Случилось именно то, чего он опасался. С тех пор, как вошел кардинал, Гренгуар не переставал суетиться, стараясь спасти свой пролог. Сначала он убеждал актеров, остановившихся играть, продолжать и говорить погромче. Затем, убедившись в том, что никто их не слушает, он сам же остановил их, и в течение четвертьчасового перерыва не переставал топать ногою, судорожно потирать руки, обращаться к Жискетте и Лиенарде, убеждать своих соседей в том, что пролог сейчас возобновится. Но все было тщетно: никто не сводил глаз с кардинала, с послов, с эстрады, сделавшихся фокусом, на котором сосредоточились все взоры.
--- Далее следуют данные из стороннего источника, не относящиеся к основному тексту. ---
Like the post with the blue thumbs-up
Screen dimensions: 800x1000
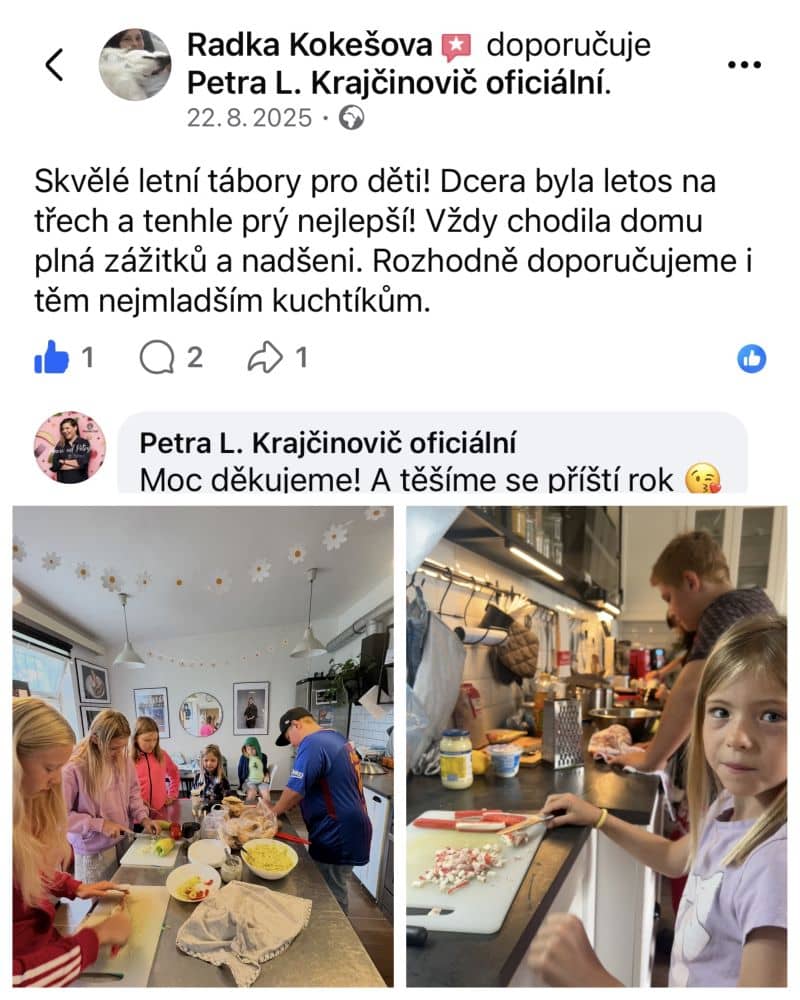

Нужно полагать также, – и мы высказываем это с сожалением, – что пролог начал уже порядком-таки надоедать аудитории в то время, как прибытие кардинала произвело такую неприятную для автора диверсию. В конце концов, на эстраде, как и на мраморном столе, разыгрывалось, в сущности, одно и то же представление – столкновение дворянства, духовенства, торговли и труда; а многие предпочитали даже видеть представителей этих четырех классов общества живыми, дышащими, разговаривающими, кланяющимися друг другу, олицетворенными в лице фламандских послов, кардинала и его свиты, Коппеноля и его нового собеседника, чем нарумяненными, наряженными, говорящими какими-то стихами, изображающими из себя каких– то чучел, облеченных, по воле Гренгуара, в белые и желтые хламиды.